-- START EXTRACT --
# Need Show Name for Thoroughbred Eventer!



## cooperandsandy717 (Oct 15, 2011)

My horse's name is Cooper and I need a show name for him. He is bay with a star and partial stripe and is a big goofball. He's very fast and looves to jump and play in water. Our colors are purple and navy blue. I will try to post a picture on here asap.


----------



## MyBoyPuck (Mar 27, 2009)

Is he off the track? Just use his racing name. They're usually very catchy.


----------



## cooperandsandy717 (Oct 15, 2011)

He is not off the track but his registered name is purple pirate and i dont really like it.:/


----------



## sommsama09 (Oct 28, 2010)

I will try to help when you get some pictures up and describe his nature/quirks


----------



## FoxyRoxy1507 (Jul 15, 2008)

what kind of name are you wanting? something cute or strong or catchy.. give us an idea of what you're looking for


----------



## cooperandsandy717 (Oct 15, 2011)

I want a name that is catchy but cute. It wont let me post the pictures but I can put a link to some pictures. I think theres like 4 or 5 so just click next on the page and it will go to the other ones of him. He has very forward and floaty gaits and has a huuge jump. He is a big dork though and is like the bad little kid of the barn always getting into trouble haha Thanks for your help guys!

Blog PhotoViewer


----------



## Crossover (Sep 18, 2010)

Only thing coming to mind is Coupe De Ville.


----------



## blue eyed pony (Jun 20, 2011)

I agree with Crossover. Coupe de Ville suits him


----------



## jumpingrules92 (Aug 2, 2011)

Airbourne express! 
_Posted via Mobile Device_


----------



## blue eyed pony (Jun 20, 2011)
-- END EXTRACT --
WHAT YOU NEED TO DO:
1) Answer these questions about the show-name thread:
(a) What is Cooper's registered name?
(b) Which two colors does the owner list as theirs?
(c) What name does Crossover suggest?
2) Write what comes next in the thread about a show name for Cooper, picking up after the last line shown.
-- START PROVIDED MATERIAL --
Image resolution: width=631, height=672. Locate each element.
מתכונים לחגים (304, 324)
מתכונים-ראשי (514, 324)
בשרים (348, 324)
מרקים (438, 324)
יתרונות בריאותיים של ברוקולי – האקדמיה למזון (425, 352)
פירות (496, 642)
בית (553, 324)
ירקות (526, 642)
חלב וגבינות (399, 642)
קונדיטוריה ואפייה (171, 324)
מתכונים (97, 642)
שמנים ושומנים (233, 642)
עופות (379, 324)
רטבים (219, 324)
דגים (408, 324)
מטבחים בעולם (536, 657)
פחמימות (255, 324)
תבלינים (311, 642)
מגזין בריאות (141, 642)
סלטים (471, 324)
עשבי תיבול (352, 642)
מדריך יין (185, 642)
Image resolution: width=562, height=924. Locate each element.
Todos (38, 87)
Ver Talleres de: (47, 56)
-- END PROVIDED MATERIAL --
-- START PROVIDED MATERIAL --
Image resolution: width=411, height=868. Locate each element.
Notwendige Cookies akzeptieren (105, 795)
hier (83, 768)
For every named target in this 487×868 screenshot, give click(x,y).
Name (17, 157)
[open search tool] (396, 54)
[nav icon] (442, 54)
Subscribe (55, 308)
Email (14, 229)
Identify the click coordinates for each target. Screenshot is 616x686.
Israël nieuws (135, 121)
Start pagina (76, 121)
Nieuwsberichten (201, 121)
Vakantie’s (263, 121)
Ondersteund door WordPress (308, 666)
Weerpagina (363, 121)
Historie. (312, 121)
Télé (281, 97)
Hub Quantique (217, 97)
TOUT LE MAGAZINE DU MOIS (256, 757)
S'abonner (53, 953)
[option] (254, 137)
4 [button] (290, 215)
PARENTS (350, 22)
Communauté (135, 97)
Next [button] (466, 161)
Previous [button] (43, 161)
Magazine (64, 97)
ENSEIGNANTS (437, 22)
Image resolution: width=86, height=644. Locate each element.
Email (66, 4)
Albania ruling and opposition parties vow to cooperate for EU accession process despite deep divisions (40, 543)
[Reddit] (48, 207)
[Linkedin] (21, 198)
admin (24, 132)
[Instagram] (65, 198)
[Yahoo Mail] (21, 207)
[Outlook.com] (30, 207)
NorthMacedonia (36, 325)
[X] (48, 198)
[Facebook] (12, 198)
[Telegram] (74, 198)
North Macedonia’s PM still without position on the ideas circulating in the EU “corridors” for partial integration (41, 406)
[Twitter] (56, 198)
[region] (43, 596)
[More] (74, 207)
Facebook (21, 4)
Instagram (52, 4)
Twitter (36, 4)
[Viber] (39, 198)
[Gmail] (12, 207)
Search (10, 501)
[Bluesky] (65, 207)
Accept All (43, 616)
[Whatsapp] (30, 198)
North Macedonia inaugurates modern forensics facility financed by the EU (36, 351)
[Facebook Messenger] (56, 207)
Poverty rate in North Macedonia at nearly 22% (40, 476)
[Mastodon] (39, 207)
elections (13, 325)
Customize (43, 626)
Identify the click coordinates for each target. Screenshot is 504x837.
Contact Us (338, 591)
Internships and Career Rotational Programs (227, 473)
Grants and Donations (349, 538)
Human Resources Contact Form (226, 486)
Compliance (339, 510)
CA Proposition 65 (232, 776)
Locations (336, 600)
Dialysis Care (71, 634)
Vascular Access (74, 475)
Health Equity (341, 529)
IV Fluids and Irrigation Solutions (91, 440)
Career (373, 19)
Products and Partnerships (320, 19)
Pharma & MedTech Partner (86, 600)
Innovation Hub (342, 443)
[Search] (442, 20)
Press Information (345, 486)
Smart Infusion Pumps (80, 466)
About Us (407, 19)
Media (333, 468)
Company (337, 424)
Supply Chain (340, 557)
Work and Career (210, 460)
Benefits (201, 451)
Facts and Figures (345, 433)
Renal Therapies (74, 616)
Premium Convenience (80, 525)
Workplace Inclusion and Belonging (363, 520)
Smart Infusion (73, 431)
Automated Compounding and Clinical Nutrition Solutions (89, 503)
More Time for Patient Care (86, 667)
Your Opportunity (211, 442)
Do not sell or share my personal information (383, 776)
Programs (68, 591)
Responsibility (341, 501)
-- END PROVIDED MATERIAL --
ANSWER SET:
1)
(a) Purple pirate
(b) Purple and navy blue
(c) Coupe De Ville

2)
^ which correctly spelled is "airborne express" - no 'u' in airborne.

edit; it's a good name though!


----------



## jumpingrules92 (Aug 2, 2011)

blue eyed pony said:


> ^ which correctly spelled is "airborne express" - no 'u' in airborne.
> 
> edit; it's a good name though!


When you're European there is. Which I am originally. Technically, you can spell it however you like to.


----------



## Saddlebag (Jan 17, 2011)

Purple Pirate - Jack Flash?


----------



## blue eyed pony (Jun 20, 2011)

jumpingrules92 said:


> When you're European there is. Which I am originally. Technically, you can spell it however you like to.


I am Australian... we use the european spellings for EVERYTHING but airborne still has no "u" in it. But ok.


----------



## VanillaBean (Oct 19, 2008)

I actually really like Purple Pirate!


----------



## AllegroAdante (Sep 28, 2008)

Flew the Coop


----------



## HorseyyGal (Jun 20, 2011)

^^love!


----------



## caseymyhorserocks (Apr 5, 2010)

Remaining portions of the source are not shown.